Texte étudié:
..............................

L’importante préface, qui ouvre le recueil dans toutes les éditions, expose les objectifs de l’hymnaire : « Prima intentio fuit describere illos (hymnos) qui cantantur in prima ferie et sic deinceps secundum ordinem» (voir Fig. 8 ligne 7). L’intention première est de décrire les hymnes dans l’ordre normal de l’année liturgique. La seconde est de donner une connaissance de la nature de Dieu selon le rapport de l’Unité à la Trinité pour orienter le lecteur vers un savoir contemplatif. (« Cognitionem habemus unitatis et trinitatis supponitur theorice i(d est) divine contemplationi » - ligne 9). Suit une longue explication sur le rythme des fêtes solennelles calées sur les cycles de la nature et l’alternance des jours et des nuits, des ténèbres de l’ignorance opposé à la lumière de Dieu.

..............................

Lignes de données:
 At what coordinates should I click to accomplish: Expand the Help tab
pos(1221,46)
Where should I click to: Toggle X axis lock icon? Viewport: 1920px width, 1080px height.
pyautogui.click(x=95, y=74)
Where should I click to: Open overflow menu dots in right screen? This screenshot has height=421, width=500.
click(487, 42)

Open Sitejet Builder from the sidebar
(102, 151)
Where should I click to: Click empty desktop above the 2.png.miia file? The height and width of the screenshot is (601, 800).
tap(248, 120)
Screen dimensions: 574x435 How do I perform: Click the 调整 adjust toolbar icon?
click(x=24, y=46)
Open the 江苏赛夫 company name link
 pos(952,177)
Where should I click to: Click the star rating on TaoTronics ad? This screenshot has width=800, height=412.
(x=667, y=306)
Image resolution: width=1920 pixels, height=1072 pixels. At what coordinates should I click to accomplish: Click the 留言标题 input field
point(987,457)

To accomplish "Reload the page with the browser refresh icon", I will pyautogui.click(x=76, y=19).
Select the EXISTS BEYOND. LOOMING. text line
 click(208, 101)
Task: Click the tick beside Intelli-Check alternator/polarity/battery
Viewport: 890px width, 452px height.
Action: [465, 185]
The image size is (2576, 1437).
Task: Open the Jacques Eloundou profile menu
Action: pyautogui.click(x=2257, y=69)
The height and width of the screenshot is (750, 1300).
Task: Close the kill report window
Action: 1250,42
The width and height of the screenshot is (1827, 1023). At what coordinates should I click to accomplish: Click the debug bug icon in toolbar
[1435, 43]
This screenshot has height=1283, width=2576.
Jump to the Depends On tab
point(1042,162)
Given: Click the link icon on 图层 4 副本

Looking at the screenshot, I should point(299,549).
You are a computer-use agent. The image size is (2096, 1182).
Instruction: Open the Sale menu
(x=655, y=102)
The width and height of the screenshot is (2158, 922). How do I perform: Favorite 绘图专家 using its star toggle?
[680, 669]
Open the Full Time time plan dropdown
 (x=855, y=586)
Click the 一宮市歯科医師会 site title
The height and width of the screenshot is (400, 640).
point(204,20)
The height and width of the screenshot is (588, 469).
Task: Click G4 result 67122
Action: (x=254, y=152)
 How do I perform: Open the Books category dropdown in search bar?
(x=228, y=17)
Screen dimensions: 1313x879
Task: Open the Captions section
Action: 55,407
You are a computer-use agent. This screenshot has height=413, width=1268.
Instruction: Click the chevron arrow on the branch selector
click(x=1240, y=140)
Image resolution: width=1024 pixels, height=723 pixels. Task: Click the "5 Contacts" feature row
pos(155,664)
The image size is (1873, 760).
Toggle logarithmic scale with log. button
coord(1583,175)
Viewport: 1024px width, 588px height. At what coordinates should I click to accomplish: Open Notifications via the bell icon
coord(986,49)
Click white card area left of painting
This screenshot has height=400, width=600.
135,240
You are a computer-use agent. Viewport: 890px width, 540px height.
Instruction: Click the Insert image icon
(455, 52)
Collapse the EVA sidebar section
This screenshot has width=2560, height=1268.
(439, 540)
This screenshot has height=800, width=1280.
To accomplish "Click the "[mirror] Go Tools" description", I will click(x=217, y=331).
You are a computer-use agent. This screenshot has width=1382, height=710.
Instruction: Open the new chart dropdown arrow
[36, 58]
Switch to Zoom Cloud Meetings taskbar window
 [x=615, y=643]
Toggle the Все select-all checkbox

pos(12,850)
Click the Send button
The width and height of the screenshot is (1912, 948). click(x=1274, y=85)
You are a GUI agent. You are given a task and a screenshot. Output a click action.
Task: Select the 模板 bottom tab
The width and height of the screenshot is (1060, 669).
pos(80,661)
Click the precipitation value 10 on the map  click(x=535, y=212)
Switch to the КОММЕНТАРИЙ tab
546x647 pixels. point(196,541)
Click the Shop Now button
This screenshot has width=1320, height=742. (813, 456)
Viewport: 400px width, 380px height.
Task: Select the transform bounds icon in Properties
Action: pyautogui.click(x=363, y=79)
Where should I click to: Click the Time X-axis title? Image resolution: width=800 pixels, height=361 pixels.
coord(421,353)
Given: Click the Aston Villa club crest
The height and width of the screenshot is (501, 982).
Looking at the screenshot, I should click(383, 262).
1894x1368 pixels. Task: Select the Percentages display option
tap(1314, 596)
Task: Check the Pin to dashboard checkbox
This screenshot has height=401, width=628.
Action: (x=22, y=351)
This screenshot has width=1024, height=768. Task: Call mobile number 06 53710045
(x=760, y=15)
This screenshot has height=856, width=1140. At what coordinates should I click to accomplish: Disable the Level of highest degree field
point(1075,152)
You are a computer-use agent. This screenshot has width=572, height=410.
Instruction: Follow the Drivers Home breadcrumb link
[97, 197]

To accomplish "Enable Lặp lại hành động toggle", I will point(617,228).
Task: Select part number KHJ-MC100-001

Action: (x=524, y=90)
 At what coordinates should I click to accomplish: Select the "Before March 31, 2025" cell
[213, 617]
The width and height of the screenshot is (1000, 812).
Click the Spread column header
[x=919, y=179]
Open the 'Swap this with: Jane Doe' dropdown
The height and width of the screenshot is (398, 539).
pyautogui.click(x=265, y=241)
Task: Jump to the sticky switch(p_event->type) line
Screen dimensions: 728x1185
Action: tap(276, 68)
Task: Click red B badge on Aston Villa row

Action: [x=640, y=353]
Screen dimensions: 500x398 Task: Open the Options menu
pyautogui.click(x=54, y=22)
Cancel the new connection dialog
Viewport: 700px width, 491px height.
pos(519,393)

..............................

Travail à faire:
a – D'après le texte sur la préface de l'hymnaire, à quelle fin la seconde intention cherche-t-elle à faire connaître la nature de Dieu selon le rapport de l'Unité à la Trinité ? Répondez en une à trois phrases.
b – Poursuivez le texte sur la préface de l'hymnaire à la suite de sa dernière phrase.

Réponses dans l'ordre:
a – Elle cherche à orienter le lecteur vers un savoir contemplatif. La connaissance de l'unité et de la Trinité est ainsi mise au service de la contemplation divine.

b –
Bref, vous l’avez compris, la matière de l’hymne est allégorique et suppose des explications, essentiellement paraphrastiques, que l’on trouve dans le commentaire. C.q.f.d. Achetez mon livre semble dire Hilaire. Ce que je fis illico. On savait faire la promo au XIIème siècle ! (5).

Bonne Journée
Textor

(1) Pour preuve supplémentaire, L’ISTC relève un exemplaire prétendument imprimé par Denidel en 1488 que Pellechet aurait mentionné avec la fausse date du 8 décembre 1480, (M Quadragentesimo L XXX octo die mensis decembris). Il est indiqué qu’il ne peut être daté que postérieurement au Levet de 1488 sur lequel il est copié. Or c’est une grossière erreur que le catalogue de la BNF a rectifié, il s’agit d’une impression d’ Anthonium Calliaut et non d’Anthonium Denidel !! Il figure pourtant toujours dans l’ISTC parmi les éditions de Denidel.
(2) Pour une histoire complète des Hymnes et leur analyse voir : Hymnes latines et Hymnaires par Dom Jules Baudot, Paris, Lib. Bloud et Gay 1914.
(3) Peut-être le disciple d’Abélard, voir in Dictionnaire d’Histoire et de Géographie ecclésiastiques, Paris, Le Touzey et Ané, 1990, t.XXIV, col.457-458.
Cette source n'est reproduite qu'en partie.